I was pleased to be able to attend and photograph the meeting, chaired by the UVW’s General Secretary Petros Elia, which was attended by many of the cleaners as well as their supporters including LSE students and staff, among them a whole group of students from the LSE’s new graduate course on equality issues and LSE Students Union General Secretary Busayo Twins.

All present were shocked when one of the cleaners, Alba, stood up and told us how she had been unfairly sacked that week after 12 years of service at the LSE, and the demand ‘Re-instate Alba‘ was immediately added to the campaign.

I was pleased that several of the photographs I took at this event were used by the UVW in promoting its campaign, and to be able to come back and photograph many of the protests and pickets that were a part of the fight for justice.
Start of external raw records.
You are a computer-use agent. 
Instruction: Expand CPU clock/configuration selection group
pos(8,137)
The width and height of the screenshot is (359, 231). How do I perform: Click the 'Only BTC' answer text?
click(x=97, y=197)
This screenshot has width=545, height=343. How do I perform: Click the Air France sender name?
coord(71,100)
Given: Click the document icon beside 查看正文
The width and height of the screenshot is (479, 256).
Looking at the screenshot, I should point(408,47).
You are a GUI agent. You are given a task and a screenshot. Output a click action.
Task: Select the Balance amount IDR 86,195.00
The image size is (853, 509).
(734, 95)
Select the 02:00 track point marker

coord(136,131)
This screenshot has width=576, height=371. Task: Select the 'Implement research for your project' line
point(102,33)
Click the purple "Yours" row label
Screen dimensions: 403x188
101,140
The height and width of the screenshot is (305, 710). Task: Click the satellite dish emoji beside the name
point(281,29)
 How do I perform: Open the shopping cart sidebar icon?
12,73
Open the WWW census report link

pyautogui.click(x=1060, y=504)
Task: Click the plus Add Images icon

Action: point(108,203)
Even more pleased to read a few days ago the following statement from the UVW:

UVW is proud to announce that the LSE cleaners will be BROUGHT IN-HOUSE and become employees of the LSE from Spring 2018! This will ensure they get, among other things, 41 days annual leave, 6 months full pay sick pay and 6 months half pay sick pay, plus proper employer pension contributions of up to 13% of their salary.

This is the most significant victory for any group of workers in UK higher education today, and will hopefully set a precedent to follow for other degraded outsourced workers across the country.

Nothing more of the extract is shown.